**Data for review:**
☆ ☆ ☆ ☆ ☆ ☆ ☆
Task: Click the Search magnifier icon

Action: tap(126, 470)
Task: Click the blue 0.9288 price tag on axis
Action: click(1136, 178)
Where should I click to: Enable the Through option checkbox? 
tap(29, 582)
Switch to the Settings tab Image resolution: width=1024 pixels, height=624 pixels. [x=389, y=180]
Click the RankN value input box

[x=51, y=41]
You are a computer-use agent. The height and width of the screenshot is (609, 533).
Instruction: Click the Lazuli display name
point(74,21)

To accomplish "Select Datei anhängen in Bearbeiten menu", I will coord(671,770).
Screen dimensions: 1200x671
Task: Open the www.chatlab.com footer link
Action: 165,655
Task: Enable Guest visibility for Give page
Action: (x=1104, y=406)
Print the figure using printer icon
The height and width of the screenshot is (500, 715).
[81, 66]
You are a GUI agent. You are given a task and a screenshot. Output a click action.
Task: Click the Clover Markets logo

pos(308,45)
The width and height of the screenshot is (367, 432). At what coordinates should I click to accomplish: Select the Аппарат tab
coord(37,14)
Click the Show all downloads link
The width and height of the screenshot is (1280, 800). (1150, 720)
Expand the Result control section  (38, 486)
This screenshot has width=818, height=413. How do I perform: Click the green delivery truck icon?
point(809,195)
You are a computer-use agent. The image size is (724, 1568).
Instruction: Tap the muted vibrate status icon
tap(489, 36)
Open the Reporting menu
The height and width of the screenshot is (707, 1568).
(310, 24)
☆ ☆ ☆ ☆ ☆ ☆ ☆
**Exercise description:** From the line with "You are a computer-use agent. The image" through the final line of the records, return each line exactly. Leave out the rest.

**Reply:**
You are a computer-use agent. The image size is (724, 1568).
Instruction: Tap the muted vibrate status icon
tap(489, 36)
Open the Reporting menu
The height and width of the screenshot is (707, 1568).
(310, 24)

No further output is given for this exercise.